I've been having a time finding bags big enough for our Pekin ducks and we still have roo chicks and turkeys later to do. I ended up using those XL (10 gallon) sized ziploc bags but they are way too big. Even when we have turkeys I think they would be too big. Where do you get yours?


----------



## Wisconsin Ann (Feb 27, 2007)

I ordered mine from Meyer Hatchery, but I believe most of the Hatcheries have similar items. some with ties, some with clips. 

http://www.uline.com is one place to go for slider bags...really heavy bags, costing about 50cents a piece, BUT you have to order a large quantity (which is cool if you 1)have the space and money, and 2)have a buddy to split an order from. 

There are also restaurant stores that could help you with a good freezer bag, such as http://www.webstaurantstore.com/

I've found the ziplock 2gallon bags, but they're not a normal carry in most stores. 

I wrap my turkeys in butcher paper, double wrapped. With this method I've pulled a bird out 2 years later and still good to eat...no frost or freezer burn.


----------



## Danaus29 (Sep 12, 2005)

I was buying 2 gallon bags at Meijer. Not big enough for turkeys but I got Muscovy drakes in them with room to spare.


----------



## GrannyCarol (Mar 23, 2005)

I've had good luck getting my large ducklings into 2 gallon freezer bags, I find them at Walmart. However, they do allow freezer burn, looking into butcher paper next time. We get locker beef, its wrapped in heavy plastic wrap, then butcher paper. It's as good a year later as when it is wrapped.


----------



## oregon woodsmok (Dec 19, 2010)

Ziplocs are OK for meat that you intend to use soon. They aren't good for long term storage.

They used to be. They are no longer airtight. I use freezer paper for long term storage. Or occasionally, if it is something like individual chops or burger patties, I will wrap each individually with plastic film wrap and then into Ziplocs. That works and it would work if you have cut up chickens.

If you are going to freeze your poultry for more than a month, either use some other type of wrap, or wrap in plastic film before placing in the ziploc.

Coating with a coat of ice also helps to preserve poultry. That's easier to do with pieces than with a whole bird.

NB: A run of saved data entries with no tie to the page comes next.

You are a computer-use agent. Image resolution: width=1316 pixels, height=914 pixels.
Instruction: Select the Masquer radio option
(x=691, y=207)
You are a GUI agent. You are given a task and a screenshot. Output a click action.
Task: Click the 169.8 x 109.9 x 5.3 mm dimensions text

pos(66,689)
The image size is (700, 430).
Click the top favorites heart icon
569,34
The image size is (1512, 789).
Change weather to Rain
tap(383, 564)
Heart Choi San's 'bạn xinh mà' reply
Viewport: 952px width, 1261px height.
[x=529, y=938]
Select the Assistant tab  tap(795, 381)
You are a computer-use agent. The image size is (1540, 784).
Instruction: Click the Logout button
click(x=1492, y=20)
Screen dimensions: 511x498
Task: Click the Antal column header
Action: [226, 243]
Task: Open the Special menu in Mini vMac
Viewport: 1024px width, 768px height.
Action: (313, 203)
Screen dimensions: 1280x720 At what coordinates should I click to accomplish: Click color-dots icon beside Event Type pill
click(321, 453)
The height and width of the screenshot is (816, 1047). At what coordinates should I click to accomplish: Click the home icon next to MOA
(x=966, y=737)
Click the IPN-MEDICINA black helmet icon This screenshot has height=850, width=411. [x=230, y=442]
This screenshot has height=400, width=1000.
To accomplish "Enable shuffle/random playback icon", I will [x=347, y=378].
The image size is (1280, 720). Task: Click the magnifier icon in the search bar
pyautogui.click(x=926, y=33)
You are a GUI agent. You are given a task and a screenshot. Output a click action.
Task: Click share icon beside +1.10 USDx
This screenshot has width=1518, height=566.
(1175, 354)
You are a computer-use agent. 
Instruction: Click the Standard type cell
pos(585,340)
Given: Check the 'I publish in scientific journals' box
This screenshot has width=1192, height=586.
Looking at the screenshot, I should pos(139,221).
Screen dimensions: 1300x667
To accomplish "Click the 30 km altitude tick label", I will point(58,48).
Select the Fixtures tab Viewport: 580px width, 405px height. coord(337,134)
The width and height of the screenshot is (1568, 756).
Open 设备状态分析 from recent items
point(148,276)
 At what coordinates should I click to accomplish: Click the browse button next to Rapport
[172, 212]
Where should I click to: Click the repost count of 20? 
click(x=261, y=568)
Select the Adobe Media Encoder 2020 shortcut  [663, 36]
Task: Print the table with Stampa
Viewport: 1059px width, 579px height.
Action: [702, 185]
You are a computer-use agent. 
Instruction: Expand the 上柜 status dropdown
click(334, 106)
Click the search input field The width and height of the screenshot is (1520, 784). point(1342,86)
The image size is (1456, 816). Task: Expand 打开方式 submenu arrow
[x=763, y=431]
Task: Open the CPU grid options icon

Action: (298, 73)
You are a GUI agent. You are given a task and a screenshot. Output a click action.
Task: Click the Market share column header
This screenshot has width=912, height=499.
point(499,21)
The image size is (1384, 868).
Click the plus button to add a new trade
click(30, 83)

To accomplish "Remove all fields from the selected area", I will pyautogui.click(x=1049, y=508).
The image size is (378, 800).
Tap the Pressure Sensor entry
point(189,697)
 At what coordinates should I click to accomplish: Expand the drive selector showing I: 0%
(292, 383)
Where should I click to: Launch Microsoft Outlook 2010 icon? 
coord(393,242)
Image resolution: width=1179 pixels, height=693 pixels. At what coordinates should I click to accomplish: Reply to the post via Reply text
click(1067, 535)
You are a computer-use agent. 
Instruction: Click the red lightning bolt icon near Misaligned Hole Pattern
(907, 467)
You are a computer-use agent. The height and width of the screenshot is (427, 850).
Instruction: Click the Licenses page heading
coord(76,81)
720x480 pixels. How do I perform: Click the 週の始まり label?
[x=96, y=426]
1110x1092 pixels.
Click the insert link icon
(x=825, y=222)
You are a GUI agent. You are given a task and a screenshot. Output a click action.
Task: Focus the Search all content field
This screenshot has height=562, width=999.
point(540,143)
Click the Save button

Consider getting one of those vacuum sealers if you have lots of birds to store.


----------



## bee (May 12, 2002)

For turkeys I dress and sell I will use the roasting bags if I can't get food grade bags from the local meat market. Yes the roasting bags are pricey but I just include it in the price of the bird. If you and your customer are careful the bag can be rinsed, papertowel dried inside and used to roast the bird.


----------